Escrevi uma frase para a contracapa do livro da foto. É um livro mais sobre Raul Leal do que sobre Sena, mas dois ou três momentos do que dirigiu ao autor de Sodoma Divinizada bastam para considerar indispensável, para a compreensão de Jorge de Sena, a sua epistolografia édita e inédita. Fernando Pessoa, que está ser alvo (não me enganei no termo) de mais um "congresso" por ocasião do 70º aniversário da sua morte, escreveu uma defesa notável e corajosa de Raul Leal quando Leal foi enxovalhado por uns quantos peralvilhos reaccionários (também não me enganei no termo), na praça pública, por causa da dita Sodoma ("Sobre um manifesto de estudantes" e "Aviso por causa da moral"). As cartas de Leal são imediatamente anteriores à sua morte na maior das misérias quando Sena transitou daqui para o Brasil. Eram verdadeiramente, os dos anos 20 e os dos anos 50 e 60, outros tempos e outras alturas. Mas Pessoa, Sena ou Leal permanecem actuais mesmo quando esforços não foram poupados para os obscurecer ou rasurar. Recordo isto e saliento o livro porque me entristeceu ver o Chefe de Estado - cuja recandidatura apoio - emitir um comunicado nestes termos por causa desta coisa. Quando tudo é cultura, nada é cultura. E quando tudo serve para "glorificar" a pátria, então a noção de pátria não serve para nada. Fiquem, pois, com o Pessoa/Álvaro de Campos em homenagem a um Leal cuja memória, em boa hora, a Guerra&Paz resgatou. «Concluo saudando, que assim manda a tradição. Aos estudantes de Lisboa não desejo mais - porque não posso desejar melhor – de que um dia possam ter uma vida tão digna e uma alma tão alta e nobre como as do homem que tão nesciamente insultaram. A Raul Leal, não podendo prestar-lhe, nesta hora da plebe, melhor homenagem, presto-lhe esta, simples e clara, não só da minha amizade, que não tem limites, mas também da minha admiração pelo seu alto génio especulativo e metafísico, lustre, que será, da nossa grande raça. Nem creio que em minha vida, como quer que decorra, maior honra me possa caber que a presente, que é a de tê-lo por companheiro nesta aventura cultural em que coincidimos, diferentes e sozinhos, sob o chasco e o insulto da canalha.»
4 comentários:
Verdadeiramente notável o passo de Pessoa/Campos, meu caro.

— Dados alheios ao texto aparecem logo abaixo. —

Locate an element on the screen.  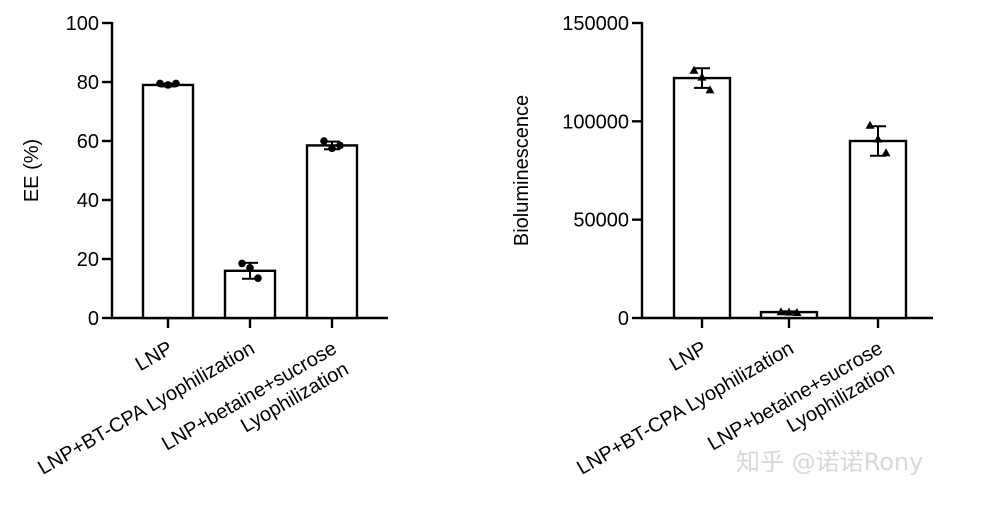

O afecto humanista e a estima intelectual levam a gestos destes.
A necessidade de parecer moderno, jovem e estar na moda ou seja ser "cool" levam a apoiar estas coisinhas.
É claro que Cavaco nunca viu, eu também não, a dita telenovela mas é necessário marcar espaço sinalizar o território.

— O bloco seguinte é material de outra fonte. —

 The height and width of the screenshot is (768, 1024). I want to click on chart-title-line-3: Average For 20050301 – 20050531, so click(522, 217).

Os gatos mijam, os humanos falam.
Prefiro os gatos.
São notáveis (e corajosas para o seu tempo) as posições públicas de Pessoa não só quanto a Leal,mas tambem quanto a Botto,a propósito das "Canções". Ignorava que Sena se tivesse correspondido com Leal,e vou comprar o livrinho,até por curiosidade quanto às ideias de Leal na época,pois consta que se entregara nos seus últimos tempos a delírios esotéricos, coisa para que Sena não devia ter muita paciência. Permita já agora que exprima o meu apreço pela sua defesa e divulgação de Sena,embora tambem me pareça que sublinha mais os pontos de afinidade pessoal,ou seja o desgosto pelo país e pela mesquinhez de muitas das suas eminências,e menos o seu valor como poeta e romancista,que o coloca entre os primeiros da nossa história literária. Porque não usá-lo nas uas óptimas "ilustrações" musicais e literárias? Uma sugestão: o pouco conhecido(julgo)soneto com que termina a "Fidelidade", "Como de Vós...",e já agora com a dedicatória.

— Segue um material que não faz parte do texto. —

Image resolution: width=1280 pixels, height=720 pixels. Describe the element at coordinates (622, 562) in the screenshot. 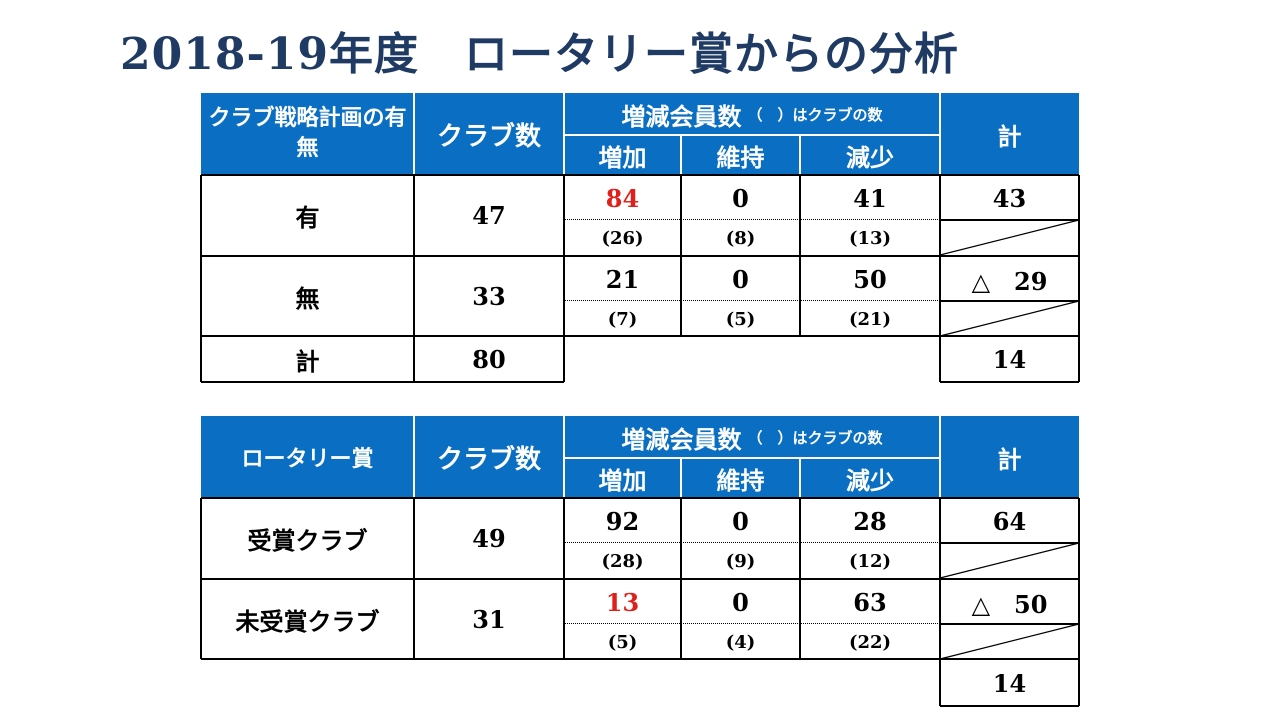

I see `increase-clubs: (28)` at that location.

Gostei imenso do anónimo das 2:42 AM:
De Sena: «Amo-te muito, meu amor, e tanto
que, ao ter-te, amo-te mais, e mais ainda
depois de ter-te, meu amor. Não finda
com o próprio amor o amor do teu encanto.
Que encanto é o teu? Se continua enquanto
sofro a traição dos que, viscosos, prendem,
por uma paz da guerra a que se vendem,
a pura liberdade do meu canto,
um cântico da terra e do seu povo,
nesta invenção da humanidade inteira
que a cada instante há que inventar de novo,
tão quase é coisa ou sucessão que passa...
Que encanto é o teu? Deitado à tua beira,
sei que se rasga, eterno, o véu da Graça.»